The Federal Road Safety Corps (FRSC) says 1,441 people reportedly died in 2,733 auto crashes between January and March across Nigeria.
FRSC corps marshal, Dauda Biu, who spoke on Tuesday in Abuja at a one-day stakeholders meeting on policy development and implementation on pre-fitted speed limiting device in locally-assembled and imported vehicles, revealed that 8,339 persons were injured in those crashes.
According to the corps marshal, over-speeding contributed to the high number of road fatalities, adding that with good mobility through the design and manufacturing of vehicles, crashes would reduce on Nigerian roads.
“The most worrisome part is that more than 89 percent of the crashes were speed-induced,” he said.
“In Nigeria, the picture is not different from global experience as speed emerges the highest contributory factor of road crashes, injuries and deaths.

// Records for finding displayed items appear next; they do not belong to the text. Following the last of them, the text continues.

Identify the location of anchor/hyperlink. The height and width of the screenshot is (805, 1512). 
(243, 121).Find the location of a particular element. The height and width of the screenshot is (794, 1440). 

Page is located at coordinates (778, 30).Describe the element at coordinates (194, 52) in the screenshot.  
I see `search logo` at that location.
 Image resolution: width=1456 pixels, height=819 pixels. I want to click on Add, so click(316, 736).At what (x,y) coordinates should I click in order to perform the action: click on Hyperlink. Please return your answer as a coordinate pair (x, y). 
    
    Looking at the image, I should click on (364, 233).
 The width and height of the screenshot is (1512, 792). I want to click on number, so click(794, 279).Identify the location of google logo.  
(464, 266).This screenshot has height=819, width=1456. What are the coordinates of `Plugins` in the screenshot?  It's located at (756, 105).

“This observation led the FRSC to begin to search for a lasting solution having observed that behavioural and attitudinal change methods alone cannot bring the desired result.
“Today, we are complying with the UN decade of action (2021-2030) on approach to road safety, particularly as it relates to safer vehicles.
“It is assured that if we have good mobility through design and manufacturing of vehicles, crashes will reduce on our roads ”
Biu explained that fatalities from road crashes have generated global actions and campaigns to mitigate the issue, adding that the strategy was to apply technology that is cost-effective and adaptable with the capacity to regulate speed to national thresholds.
He furthered that the development brought about speed-limiting device installation in vehicles.
The corps marshal expressed regret that attempts made in the past to enforce the policy on the installation of speed-limiting devices in commercial vehicles witnessed several postponements.
According to Biu, president Muhammadu Buhari approved the policy on April 1, 2016, but the need for advocacy delayed its implementation to October 1, 2016.
Biu noted that between October 1, 2016, and April 30, this year, 173,573 vehicles have been installed with speed limiters.
He added: “A large number of registered vehicles in Nigeria are yet to comply. This is unacceptable, hence, the urgent need for this very policy.
“The FRSC has proposed the development and implementation of the pre-fitted, speed-limiting device for all vehicles assembled in Nigeria and those imported into the country.”